Kesten and Furstenberg showed quite a while ago that the limit you say is around 1.91 at least exists, by restating the problem as one about multiplication of random matrices.

To start with: the sequence can be written as \begin{equation} x_{n+1} = 2 x_{n} + e_{n+1} x_{n-1} \; [1] \end{equation}

where $e_n$ is a sequence of iid Bernoully variables taking the values $(1,-1)$ with equal probabilities.

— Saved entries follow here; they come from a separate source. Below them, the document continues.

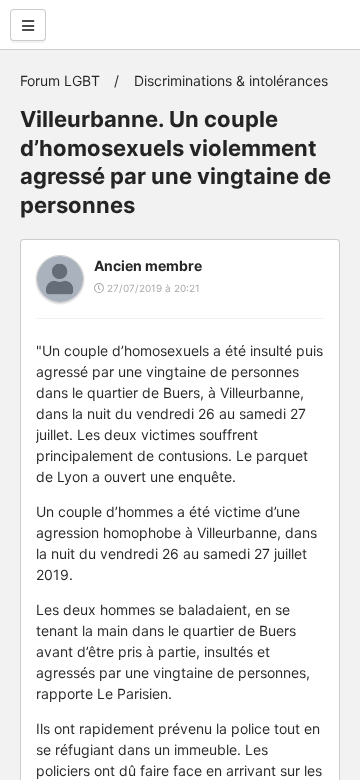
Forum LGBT (60, 80)
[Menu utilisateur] (28, 25)
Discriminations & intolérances (231, 80)
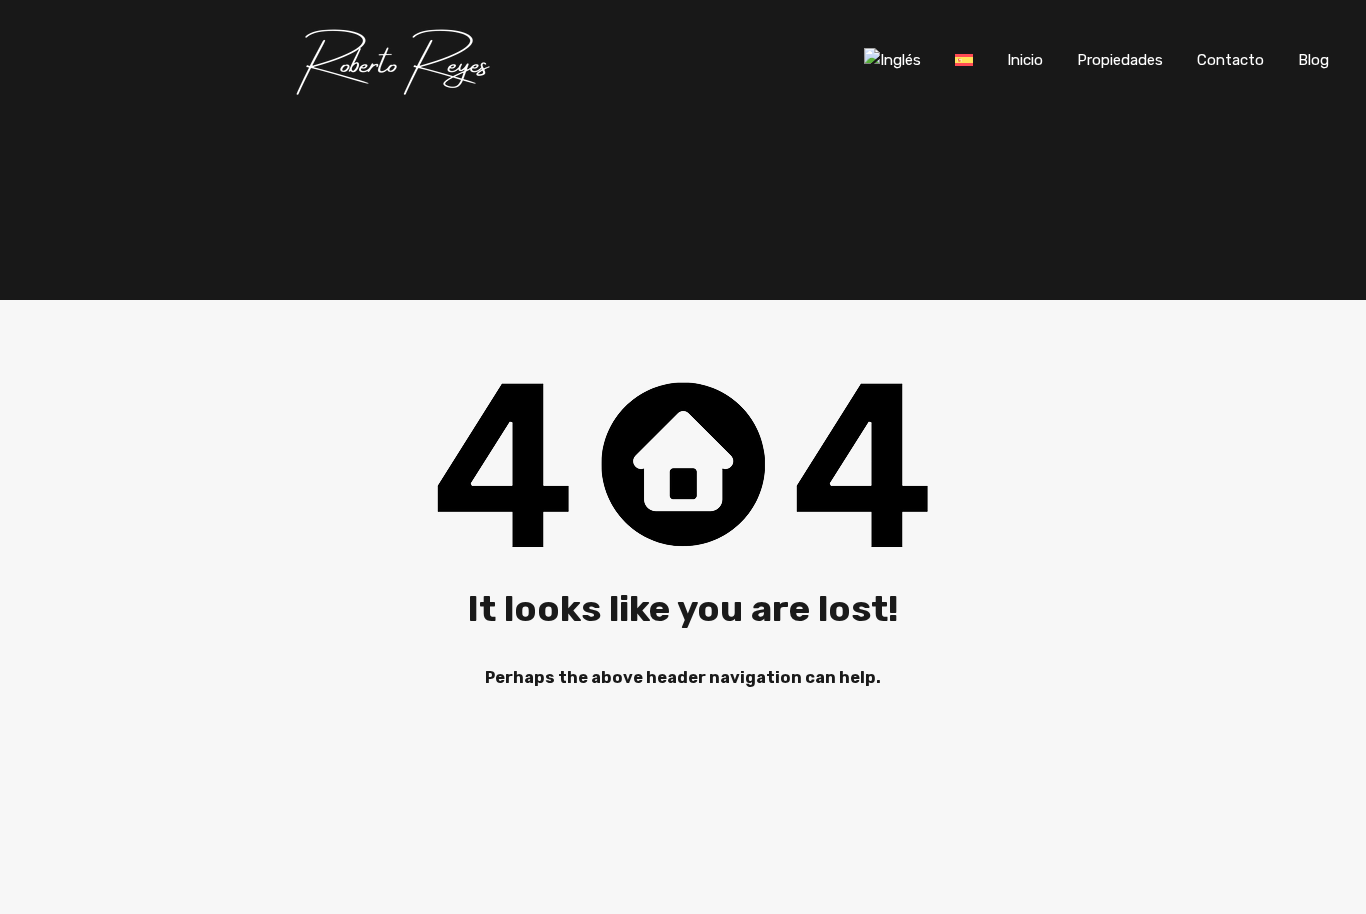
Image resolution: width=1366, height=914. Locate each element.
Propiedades (1120, 60)
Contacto (1230, 60)
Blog (1313, 60)
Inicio (1025, 60)
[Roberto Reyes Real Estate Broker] (396, 91)
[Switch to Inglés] (892, 60)
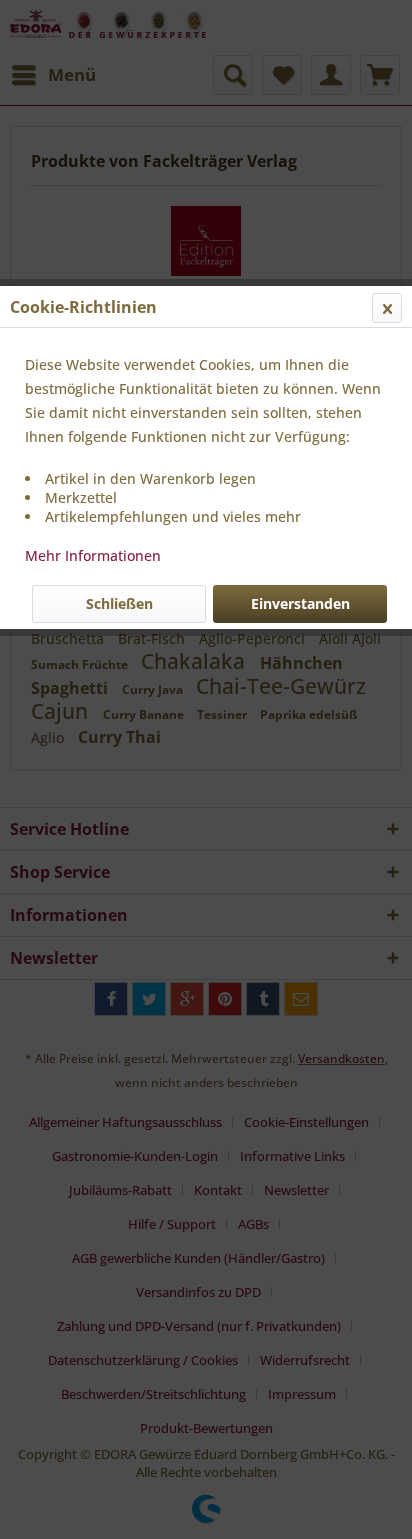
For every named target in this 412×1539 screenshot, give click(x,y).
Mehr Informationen (93, 555)
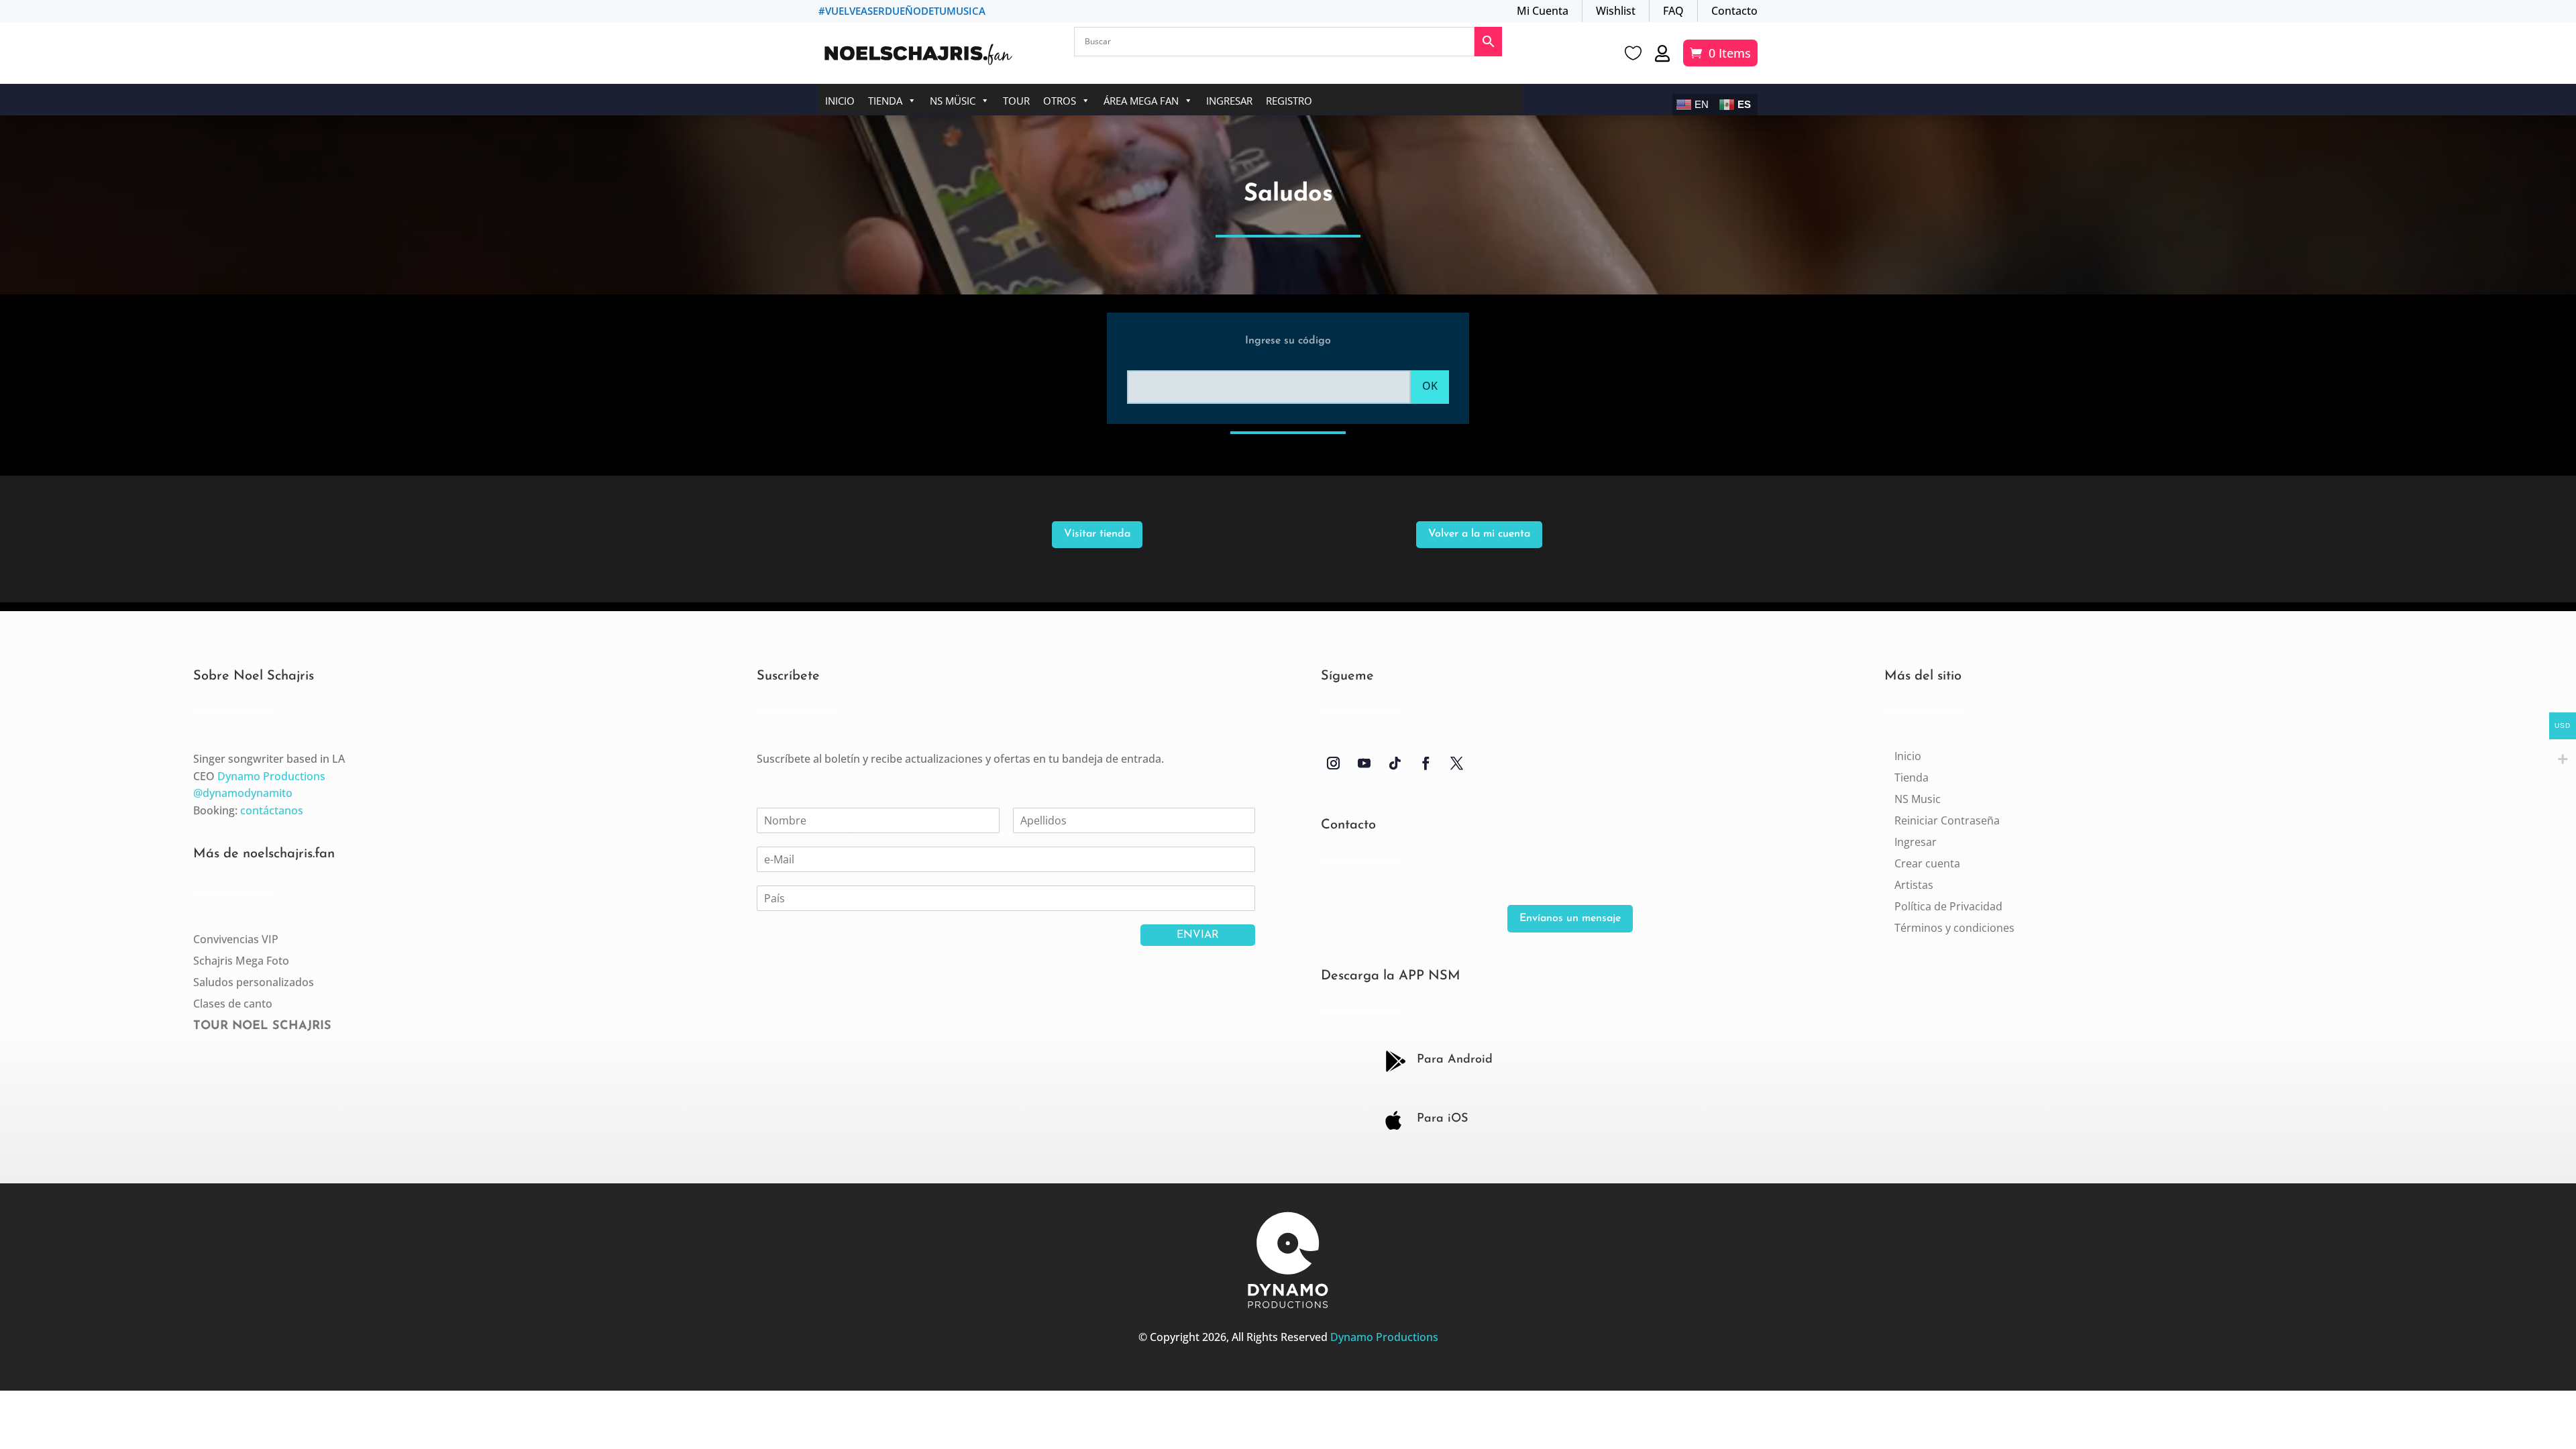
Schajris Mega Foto (241, 960)
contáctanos (271, 810)
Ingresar (1229, 100)
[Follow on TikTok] (1395, 763)
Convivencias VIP (235, 939)
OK (1430, 385)
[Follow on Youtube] (1364, 763)
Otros (1059, 100)
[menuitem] (1907, 756)
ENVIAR (1198, 935)
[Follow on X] (1457, 763)
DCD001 (1274, 1369)
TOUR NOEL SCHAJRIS (262, 1026)
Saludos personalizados (253, 982)
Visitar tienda (1097, 534)
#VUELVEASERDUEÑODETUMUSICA (901, 10)
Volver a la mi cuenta (1479, 534)
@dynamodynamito (242, 793)
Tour (1016, 100)
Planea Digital (1299, 1369)
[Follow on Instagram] (1333, 763)
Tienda (885, 100)
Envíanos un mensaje (1570, 918)
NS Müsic (952, 100)
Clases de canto (232, 1003)
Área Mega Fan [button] (1141, 100)
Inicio (840, 100)
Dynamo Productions (271, 776)
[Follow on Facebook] (1426, 763)
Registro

Now, taking expectations, and because $e_{n+1}$ and $x_{n-1}$ are independent, it results that $E(x_n) = 2^{n-1}$

Hence, I'd say that, if the sequence $x_n^{1/n}$ converges, it should converge to 2.

== continued ==

Let's see if we can compute the variance. Multiplying by $x_{n+1}$ and taking expectations:

\begin{equation} E(x^2_{n+1})=2E(x_n x_{n+1}) + E(e_{n+1} x_{n+1} x_{n-1}) \; [2] \end{equation}

To compute the first term we multiply [1] by $x_{n}$

\begin{equation} E(x_n x_{n+1})= 2 E(x_n^2) + E(e_{n+1} x_{n} x_{n-1}) = 2 E(x_n^2) \; [3] \end{equation}

To compute the second term we multiply [1] by $e_{n+1} x_{m-1}$ and recall that $e_{n+1}^2 =1$

\begin{equation} E(e_{n+1} x_{n+1} x_{n-1}) = 2 E(e_{n+1} x_{n-1} x_{n}) + E(e_{n+1}^2) = E(e_{n+1}^2) \; [4] \end{equation}

Hence

\begin{equation} E(x_{n+1}^2) = 4 E(x^2_n) + E(x^2_{n-1}) \; [5] \end{equation}

====

Updated: this doesnt lead where I expected to ... I thought that the linearly-normalized sequence (say, $x_n / 2^n$ ) would have an asymtotically vanishing variance, but this does not appear to be so.